+++ Records for this exercise +++

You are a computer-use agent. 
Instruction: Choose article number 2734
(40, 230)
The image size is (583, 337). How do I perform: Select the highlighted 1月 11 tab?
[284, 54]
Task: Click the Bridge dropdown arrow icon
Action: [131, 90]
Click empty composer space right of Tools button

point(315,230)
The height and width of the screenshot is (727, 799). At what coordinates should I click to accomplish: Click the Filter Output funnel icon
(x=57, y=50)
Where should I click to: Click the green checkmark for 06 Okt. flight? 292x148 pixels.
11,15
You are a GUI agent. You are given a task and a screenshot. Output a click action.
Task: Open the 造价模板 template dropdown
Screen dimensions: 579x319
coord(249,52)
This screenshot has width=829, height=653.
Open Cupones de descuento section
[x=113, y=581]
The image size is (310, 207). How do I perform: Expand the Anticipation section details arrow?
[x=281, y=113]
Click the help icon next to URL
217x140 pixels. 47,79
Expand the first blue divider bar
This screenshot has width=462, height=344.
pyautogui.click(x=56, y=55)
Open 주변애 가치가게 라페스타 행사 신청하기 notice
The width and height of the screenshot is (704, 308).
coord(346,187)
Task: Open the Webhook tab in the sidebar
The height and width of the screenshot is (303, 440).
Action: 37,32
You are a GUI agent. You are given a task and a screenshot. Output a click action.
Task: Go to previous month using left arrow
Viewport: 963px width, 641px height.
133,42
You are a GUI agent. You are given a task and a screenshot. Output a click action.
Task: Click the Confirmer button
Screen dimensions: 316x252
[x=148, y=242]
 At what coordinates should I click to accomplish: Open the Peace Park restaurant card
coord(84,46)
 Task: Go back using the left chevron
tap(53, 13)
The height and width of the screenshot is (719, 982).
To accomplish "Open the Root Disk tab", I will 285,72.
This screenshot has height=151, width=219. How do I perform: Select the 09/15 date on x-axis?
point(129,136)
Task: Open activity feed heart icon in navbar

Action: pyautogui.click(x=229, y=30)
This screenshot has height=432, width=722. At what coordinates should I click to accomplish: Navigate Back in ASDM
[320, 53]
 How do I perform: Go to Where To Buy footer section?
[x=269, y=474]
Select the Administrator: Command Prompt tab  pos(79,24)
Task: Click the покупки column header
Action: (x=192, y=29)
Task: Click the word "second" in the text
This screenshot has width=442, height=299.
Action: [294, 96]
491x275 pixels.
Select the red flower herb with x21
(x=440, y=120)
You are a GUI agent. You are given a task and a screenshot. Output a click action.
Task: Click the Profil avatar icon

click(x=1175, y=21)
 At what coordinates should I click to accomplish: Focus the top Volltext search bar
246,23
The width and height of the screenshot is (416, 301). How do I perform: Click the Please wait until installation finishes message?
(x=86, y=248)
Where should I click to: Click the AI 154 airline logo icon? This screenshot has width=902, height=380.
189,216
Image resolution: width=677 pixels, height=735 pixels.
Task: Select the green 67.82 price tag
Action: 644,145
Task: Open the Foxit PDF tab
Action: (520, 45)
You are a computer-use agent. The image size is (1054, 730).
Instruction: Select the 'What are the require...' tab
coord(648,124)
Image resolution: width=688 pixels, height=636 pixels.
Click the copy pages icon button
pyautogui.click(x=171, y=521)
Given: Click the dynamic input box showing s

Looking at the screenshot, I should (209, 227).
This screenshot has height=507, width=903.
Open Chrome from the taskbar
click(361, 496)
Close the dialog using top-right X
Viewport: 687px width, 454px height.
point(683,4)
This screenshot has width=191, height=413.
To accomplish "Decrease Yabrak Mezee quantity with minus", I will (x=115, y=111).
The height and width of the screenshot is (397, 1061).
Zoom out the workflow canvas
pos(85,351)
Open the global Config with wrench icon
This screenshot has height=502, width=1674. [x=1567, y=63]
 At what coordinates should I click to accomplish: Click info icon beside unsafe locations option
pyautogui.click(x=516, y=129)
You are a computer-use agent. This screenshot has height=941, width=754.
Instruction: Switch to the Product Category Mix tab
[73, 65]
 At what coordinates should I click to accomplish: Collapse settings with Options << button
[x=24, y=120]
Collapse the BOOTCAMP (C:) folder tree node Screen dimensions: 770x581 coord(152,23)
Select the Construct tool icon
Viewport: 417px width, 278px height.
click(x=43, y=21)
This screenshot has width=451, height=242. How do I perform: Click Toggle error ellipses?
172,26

+++

● **What is required**
Every line of the data above belongs in the answer, unchanged.

● **Solution to this task**
You are a computer-use agent. 
Instruction: Choose article number 2734
(40, 230)
The image size is (583, 337). How do I perform: Select the highlighted 1月 11 tab?
[284, 54]
Task: Click the Bridge dropdown arrow icon
Action: [131, 90]
Click empty composer space right of Tools button

point(315,230)
The height and width of the screenshot is (727, 799). At what coordinates should I click to accomplish: Click the Filter Output funnel icon
(x=57, y=50)
Where should I click to: Click the green checkmark for 06 Okt. flight? 292x148 pixels.
11,15
You are a GUI agent. You are given a task and a screenshot. Output a click action.
Task: Open the 造价模板 template dropdown
Screen dimensions: 579x319
coord(249,52)
This screenshot has width=829, height=653.
Open Cupones de descuento section
[x=113, y=581]
The image size is (310, 207). How do I perform: Expand the Anticipation section details arrow?
[x=281, y=113]
Click the help icon next to URL
217x140 pixels. 47,79
Expand the first blue divider bar
This screenshot has width=462, height=344.
pyautogui.click(x=56, y=55)
Open 주변애 가치가게 라페스타 행사 신청하기 notice
The width and height of the screenshot is (704, 308).
coord(346,187)
Task: Open the Webhook tab in the sidebar
The height and width of the screenshot is (303, 440).
Action: 37,32
You are a GUI agent. You are given a task and a screenshot. Output a click action.
Task: Go to previous month using left arrow
Viewport: 963px width, 641px height.
133,42
You are a GUI agent. You are given a task and a screenshot. Output a click action.
Task: Click the Confirmer button
Screen dimensions: 316x252
[x=148, y=242]
 At what coordinates should I click to accomplish: Open the Peace Park restaurant card
coord(84,46)
 Task: Go back using the left chevron
tap(53, 13)
The height and width of the screenshot is (719, 982).
To accomplish "Open the Root Disk tab", I will 285,72.
This screenshot has height=151, width=219. How do I perform: Select the 09/15 date on x-axis?
point(129,136)
Task: Open activity feed heart icon in navbar

Action: pyautogui.click(x=229, y=30)
This screenshot has height=432, width=722. At what coordinates should I click to accomplish: Navigate Back in ASDM
[320, 53]
 How do I perform: Go to Where To Buy footer section?
[x=269, y=474]
Select the Administrator: Command Prompt tab  pos(79,24)
Task: Click the покупки column header
Action: (x=192, y=29)
Task: Click the word "second" in the text
This screenshot has width=442, height=299.
Action: [294, 96]
491x275 pixels.
Select the red flower herb with x21
(x=440, y=120)
You are a GUI agent. You are given a task and a screenshot. Output a click action.
Task: Click the Profil avatar icon

click(x=1175, y=21)
 At what coordinates should I click to accomplish: Focus the top Volltext search bar
246,23
The width and height of the screenshot is (416, 301). How do I perform: Click the Please wait until installation finishes message?
(x=86, y=248)
Where should I click to: Click the AI 154 airline logo icon? This screenshot has width=902, height=380.
189,216
Image resolution: width=677 pixels, height=735 pixels.
Task: Select the green 67.82 price tag
Action: 644,145
Task: Open the Foxit PDF tab
Action: (520, 45)
You are a computer-use agent. The image size is (1054, 730).
Instruction: Select the 'What are the require...' tab
coord(648,124)
Image resolution: width=688 pixels, height=636 pixels.
Click the copy pages icon button
pyautogui.click(x=171, y=521)
Given: Click the dynamic input box showing s

Looking at the screenshot, I should (209, 227).
This screenshot has height=507, width=903.
Open Chrome from the taskbar
click(361, 496)
Close the dialog using top-right X
Viewport: 687px width, 454px height.
point(683,4)
This screenshot has width=191, height=413.
To accomplish "Decrease Yabrak Mezee quantity with minus", I will (x=115, y=111).
The height and width of the screenshot is (397, 1061).
Zoom out the workflow canvas
pos(85,351)
Open the global Config with wrench icon
This screenshot has height=502, width=1674. [x=1567, y=63]
 At what coordinates should I click to accomplish: Click info icon beside unsafe locations option
pyautogui.click(x=516, y=129)
You are a computer-use agent. This screenshot has height=941, width=754.
Instruction: Switch to the Product Category Mix tab
[73, 65]
 At what coordinates should I click to accomplish: Collapse settings with Options << button
[x=24, y=120]
Collapse the BOOTCAMP (C:) folder tree node Screen dimensions: 770x581 coord(152,23)
Select the Construct tool icon
Viewport: 417px width, 278px height.
click(x=43, y=21)
This screenshot has width=451, height=242. How do I perform: Click Toggle error ellipses?
172,26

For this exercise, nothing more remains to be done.